Lucky for me, recently The Munch gave me the perfect tool for manipulation to get this going.
Munch: Mom, I really want to get earrings.
Toni: Why do you want to get earrings?
Munch: Because your mom told me that you had them when you were a little girl, and now I feel jealous.
Toni: Well, I am not sure you are ready for earrings.
Munch: BUT WHY MOM!!? I REALLY WANT EARRINGS! IT IS NOT FAIR!
Toni: Munch you are so particular about your clothes, I cannot handle negotiating another accessory. If you can’t find the right headband you fly into a fit of rage. I don’t want to deal with taking care of your earrings.
Munch: But I will take care of them!
Toni: Okay here is the deal. If you can show me for one month that you can be responsible for your own body. You can get earrings before school starts.
Toni: But Munch… that means you have to get yourself dressed, put your clothes away, clean up your room, and make your bed. Anything you are physically capable of executing, you have to do. You have to be responsible for your own body, and show me you can take care of it, your space, and your things.

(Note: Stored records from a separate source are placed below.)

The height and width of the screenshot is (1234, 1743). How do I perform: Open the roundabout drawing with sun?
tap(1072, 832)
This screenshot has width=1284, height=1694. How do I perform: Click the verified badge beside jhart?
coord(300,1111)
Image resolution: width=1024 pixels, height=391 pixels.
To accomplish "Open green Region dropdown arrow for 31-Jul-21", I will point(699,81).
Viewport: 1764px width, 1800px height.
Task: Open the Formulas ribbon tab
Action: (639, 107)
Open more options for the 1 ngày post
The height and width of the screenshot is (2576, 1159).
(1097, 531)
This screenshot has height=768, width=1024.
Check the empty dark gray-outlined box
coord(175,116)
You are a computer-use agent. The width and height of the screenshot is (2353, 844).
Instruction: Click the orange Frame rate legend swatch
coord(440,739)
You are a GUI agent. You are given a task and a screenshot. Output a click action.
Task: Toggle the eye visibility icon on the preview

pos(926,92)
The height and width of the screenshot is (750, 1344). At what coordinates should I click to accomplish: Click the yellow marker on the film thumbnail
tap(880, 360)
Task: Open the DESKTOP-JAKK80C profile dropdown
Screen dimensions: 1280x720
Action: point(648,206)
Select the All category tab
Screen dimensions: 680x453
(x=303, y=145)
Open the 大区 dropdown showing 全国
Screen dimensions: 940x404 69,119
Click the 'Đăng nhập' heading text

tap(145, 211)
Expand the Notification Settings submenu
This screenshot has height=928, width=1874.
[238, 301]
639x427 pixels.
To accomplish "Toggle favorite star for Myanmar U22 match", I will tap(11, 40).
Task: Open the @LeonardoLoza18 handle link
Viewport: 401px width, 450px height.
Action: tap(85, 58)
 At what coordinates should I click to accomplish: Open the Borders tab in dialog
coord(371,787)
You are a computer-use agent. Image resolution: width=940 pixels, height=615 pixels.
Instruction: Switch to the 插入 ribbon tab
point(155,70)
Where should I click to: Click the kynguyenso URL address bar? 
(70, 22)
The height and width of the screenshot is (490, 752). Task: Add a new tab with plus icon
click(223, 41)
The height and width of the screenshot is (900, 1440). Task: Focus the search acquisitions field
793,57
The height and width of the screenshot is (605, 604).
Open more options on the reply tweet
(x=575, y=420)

You want to know what ?! For a week this totally worked!! The Munch did everything on her own, and if she tried to complain I would just say “it looks like you are still too young for earrings then,” and she would do it immediately. Life was amazing, and I felt like a Machiavellian genius.
But on the 8th day I went in her room and her bed wasn’t made.
Toni: Munch? What is going on you haven’t made your bed?
Munch: Yeah… maybe I will do it this afternoon.
Toni: No way. That is not our deal. We aren’t going to fight about these things. If you want earrings you have to do this stuff on your own without Mamma asking you too.
Munch: But MOM… doing everything myself and being responsible for my body is too much work!!! Maybe I will just get earrings when I am six.